%%

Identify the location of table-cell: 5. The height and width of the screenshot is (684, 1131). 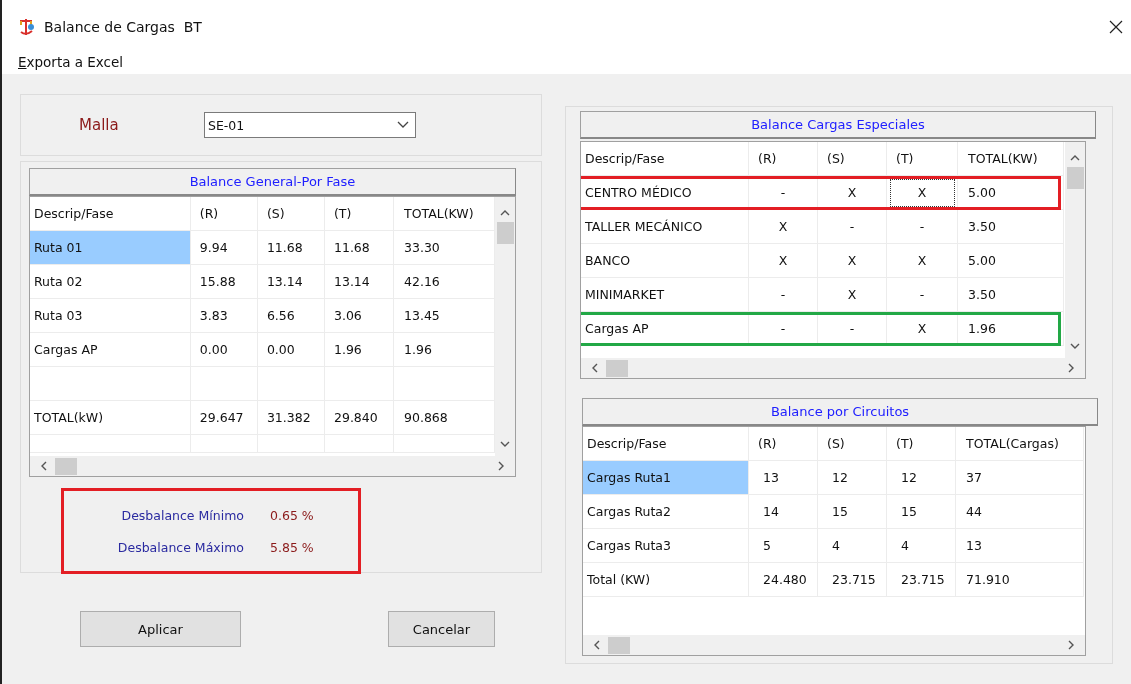
(784, 546).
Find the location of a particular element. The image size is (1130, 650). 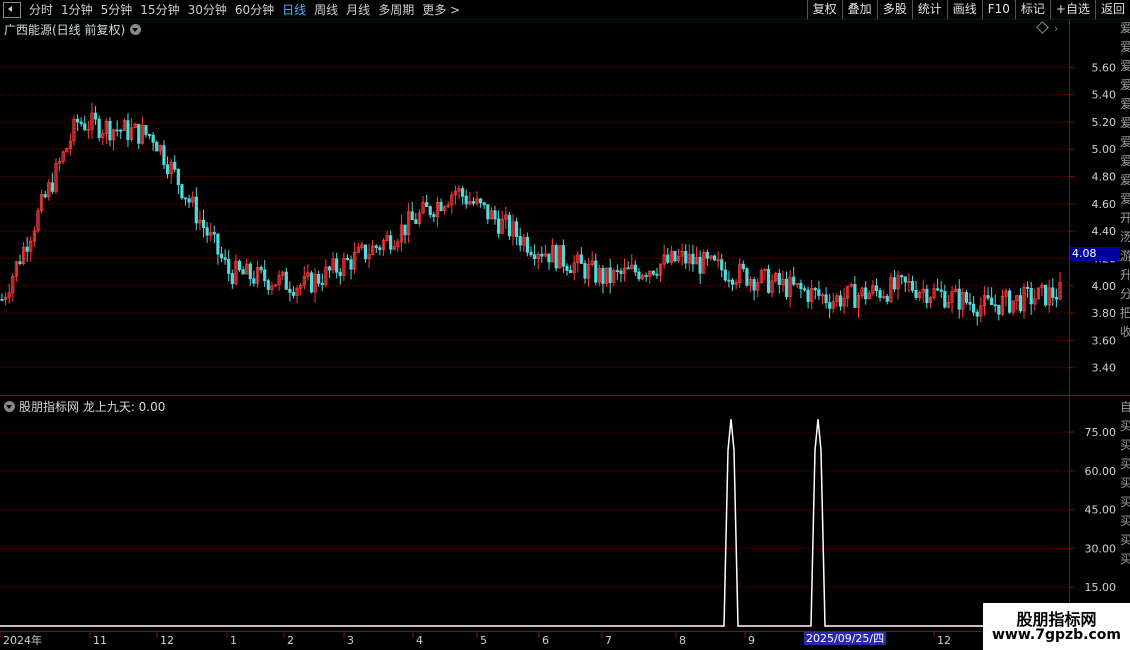

period-tab: 多周期 is located at coordinates (396, 10).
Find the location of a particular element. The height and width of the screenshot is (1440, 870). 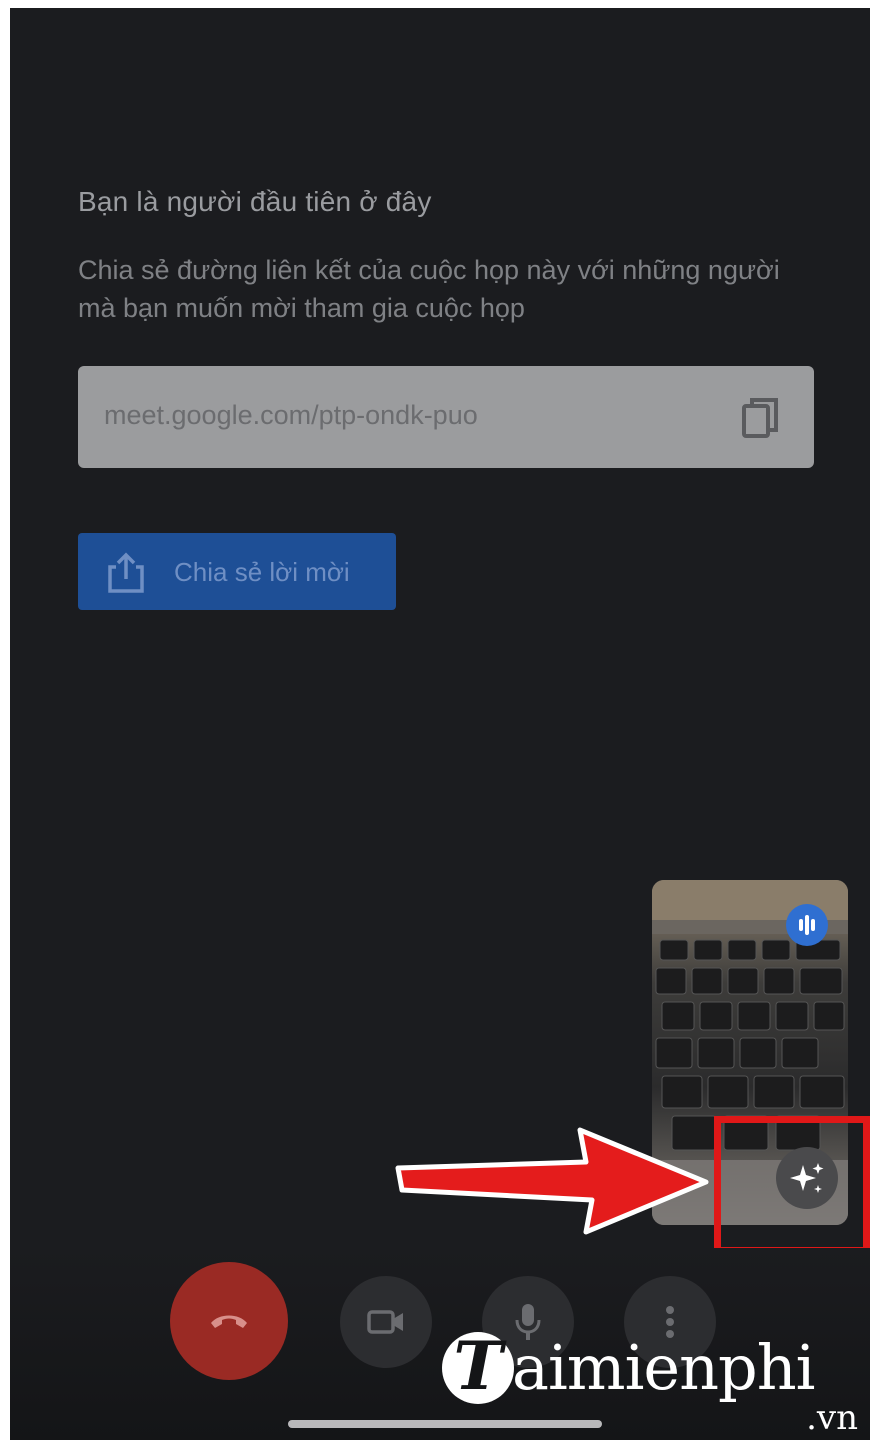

%%

Written task: Rewrite the data above with every "location" changed to "position" and everything else unchanged, leaving out the pictures.

Result for this task:
Identify the position of table-cell: 5. The height and width of the screenshot is (684, 1131). 
(784, 546).
Find the position of a particular element. The image size is (1130, 650). 

period-tab: 多周期 is located at coordinates (396, 10).
Find the position of a particular element. The height and width of the screenshot is (1440, 870). 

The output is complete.